You're jumping to conclusions. PHPMailer's validator (which is very thoroughly tested) considers that address valid.
The error you're getting is from the receiving mail server, not PHPMailer.
PHPMailer will reject addresses at the point you add them (e.g. using addAddress()
) - and invalid addresses will never make it as far as sending. As an example, PHPMailer is happy to consider this address valid:
user+!#$%&'*-/=?+_{}|~test@example.com
PHPMailer's default address pattern in PHPMailer 5.6:
/^(?!(?>(?1)"?(?>\\\[ -~]|[^"])"?(?1)){255,})(?!(?>(?1)"?(?>\\\[ -~]|[^"])"?(?1)){65,}@)((?>(?>(?>((?>(?>(?>\x0D\x0A)?[\t ])+|(?>[\t ]*\x0D\x0A)?[\t ]+)?)(\((?>(?2)(?>[\x01-\x08\x0B\x0C\x0E-\'*-\[\]-\x7F]|\\\[\x00-\x7F]|(?3)))*(?2)\)))+(?2))|(?2))?)([!#-\'*+\/-9=?^-~-]+|"(?>(?2)(?>[\x01-\x08\x0B\x0C\x0E-!#-\[\]-\x7F]|\\\[\x00-\x7F]))*(?2)")(?>(?1)\.(?1)(?4))*(?1)@(?!(?1)[a-z0-9-]{64,})(?1)(?>([a-z0-9](?>[a-z0-9-]*[a-z0-9])?)(?>(?1)\.(?!(?1)[a-z0-9-]{64,})(?1)(?5)){0,126}|\[(?:(?>IPv6:(?>([a-f0-9]{1,4})(?>:(?6)){7}|(?!(?:.*[a-f0-9][:\]]){8,})((?6)(?>:(?6)){0,6})?::(?7)?))|(?>(?>IPv6:(?>(?6)(?>:(?6)){5}:|(?!(?:.*[a-f0-9]:){6,})(?8)?::(?>((?6)(?>:(?6)){0,4}):)?))?(25[0-5]|2[0-4][0-9]|1[0-9]{2}|[1-9]?[0-9])(?>\.(?9)){3}))\])(?1)$/isD
This is a pretty thorough validation (and is thus quite permissive) that allows many things that many other validators do not, such as IP literals.
PHPMailer 6.0 retains this pattern, but defaults to the more limited PHP built-in validator in filter_var
with the FILTER_VALIDATE_EMAIL
option - and the pattern used in that was originally written by the same author as the one in PHPMailer.

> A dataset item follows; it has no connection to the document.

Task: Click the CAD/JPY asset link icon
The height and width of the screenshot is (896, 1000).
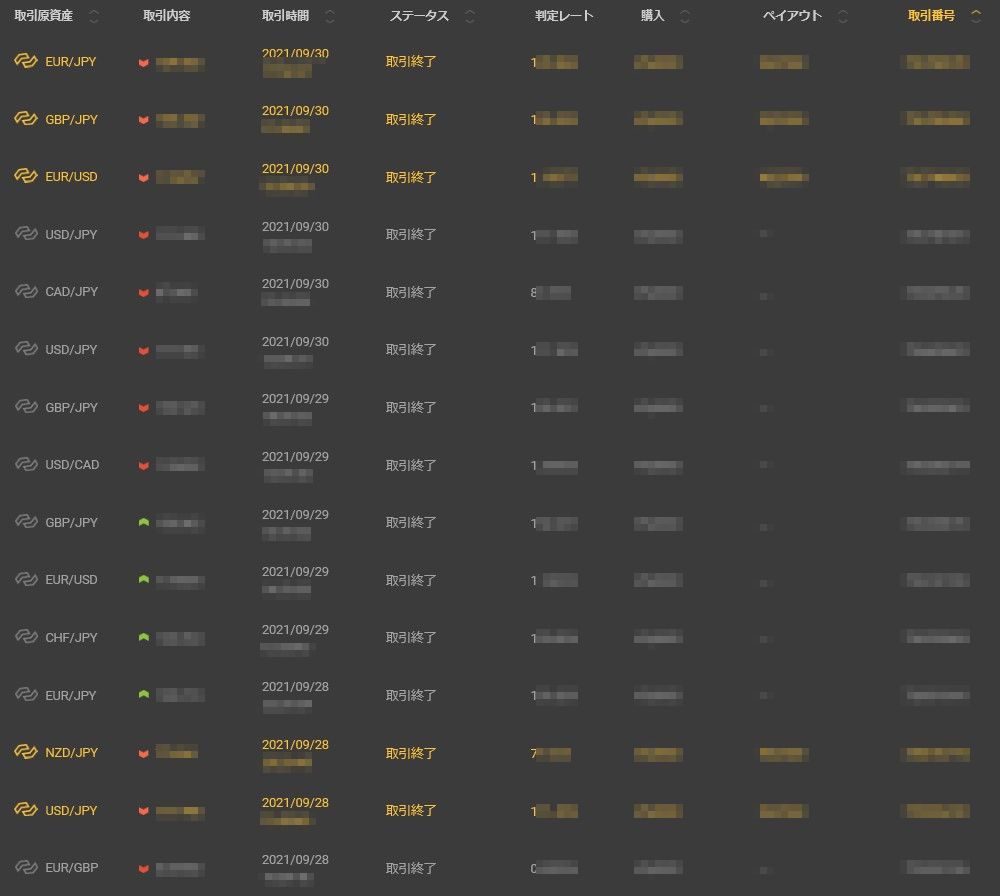Action: point(26,292)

There is much discussion about validating for RFC822, however, that's usually irrelevant; RFC822 does NOT define valid email addresses to send to; that is defined in RFC821 (SMTP), which is a smaller subset. This is a valid RFC822 address, but it's not a valid RFC821 address, and so can't actually be sent to:
(foo)cal(bar)@(baz)example.com(queue)
There are also other non-RFC factors - ICANN banned 'dotless' domains, so addresses such as a@b
(which are valid in 821 and 822) should be considered invalid.
The WHATWG HTML5 spec includes a simplified subset of addresses (a wilful violation of RFC5322) for the email
input element, using this pattern, which I wrote:
/^[a-zA-Z0-9.!#$%&'*+\/=?^_`{|}~-]+@[a-zA-Z0-9](?:[a-zA-Z0-9-]{0,61}[a-zA-Z0-9])?(?:\.[a-zA-Z0-9](?:[a-zA-Z0-9-]{0,61}[a-zA-Z0-9])?)*$/
This validator is also available in PHPMailer.
As the function comment block for the validateAddress
function says (thank you @Half Crazed for mentioning it), if you don't like these, you can dynamically inject your own - though I really wouldn't bother!